System.out.println(output);

And the output just didn’t show up. We checked that the program executed the code beforehands and even fired up a debugger (something I’m not really fond of) to see that the output string is really filled.

We changed the line of code to:

System.out.println(output.length());

And got our result: 32.483 characters.

As you can see, the number is somewhat near the 32k danger zone. But in IT, these danger zones are really small. You can be directly besides it and don’t notice anything, but one step more and you’re in trouble. In a way, they act like minefields.

There should be nothing wrong with 32.483 characters printed on a console. Well, unless you use Eclipse and Windows. If you do, there is a new danger zone, starting with 32.000 characters. And this zone isn’t small. In fact, it affects any text with more than 32.000 characters that should be printed in an Eclipse console on Windows:

https://bugs.eclipse.org/bugs/show_bug.cgi?id=23406

‘ScriptShape’ WINAPI fails with E_FAIL for OpenType fonts when the length of the string is over 32000 (0x7d00) characters

Notes: 32000 is hardcoded in ‘gdi32full!GenericEngineGetGlyphs’ Windows function.

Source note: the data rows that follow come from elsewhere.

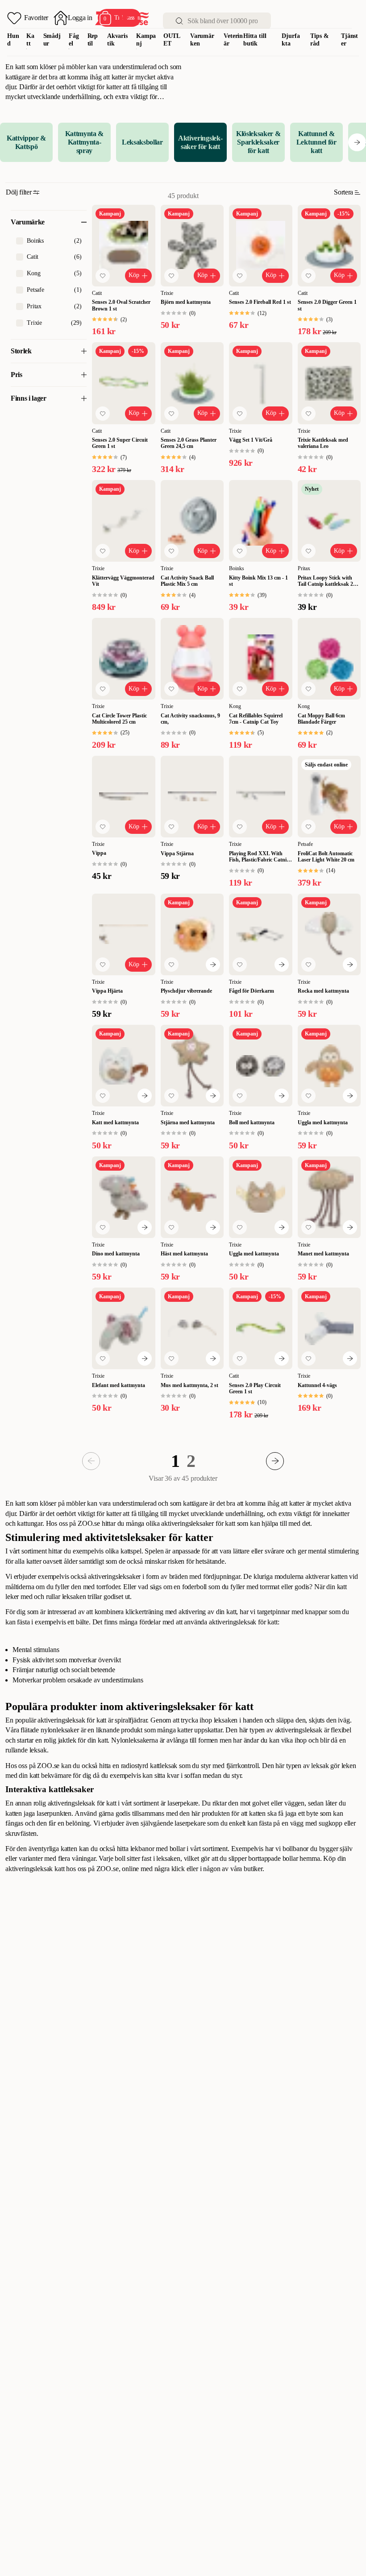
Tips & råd (319, 40)
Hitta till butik (254, 40)
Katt (30, 40)
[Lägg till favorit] (103, 276)
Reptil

https://bugs.eclipse.org/bugs/show_bug.cgi?id=23406#c31

There is nothing special about the number 32.000. My guess is that some developer at Microsoft in the nineties had to impose a limit and just thought that “32.000 characters ought to be enough for anybody”. This is a common mistake made by Microsoft and the whole IT industry.

The problem is that now, 20 or even 30 years later, this limit is still in place. Our processing power grew by a factor of 1.000 (yes, one thousand times more power), the amount of available memory even by a factor of 16.000 and we are still limited to 32.000 characters for a line of text. If the limit would grow accordingly, you could now fit up to 32.000.000 characters in that string and it would just work.

So, what is the moral of this story? IT and software development are minefields where you can step on a mine that was hidden 20+ years ago at any turn. But even more important: If you write code, please be aware that every limit you introduce into your solution will cause trouble in the future. Some limits can be explained by other limits, but others are just arbitrary. Make the arbitrary limits visible and maybe even configurable!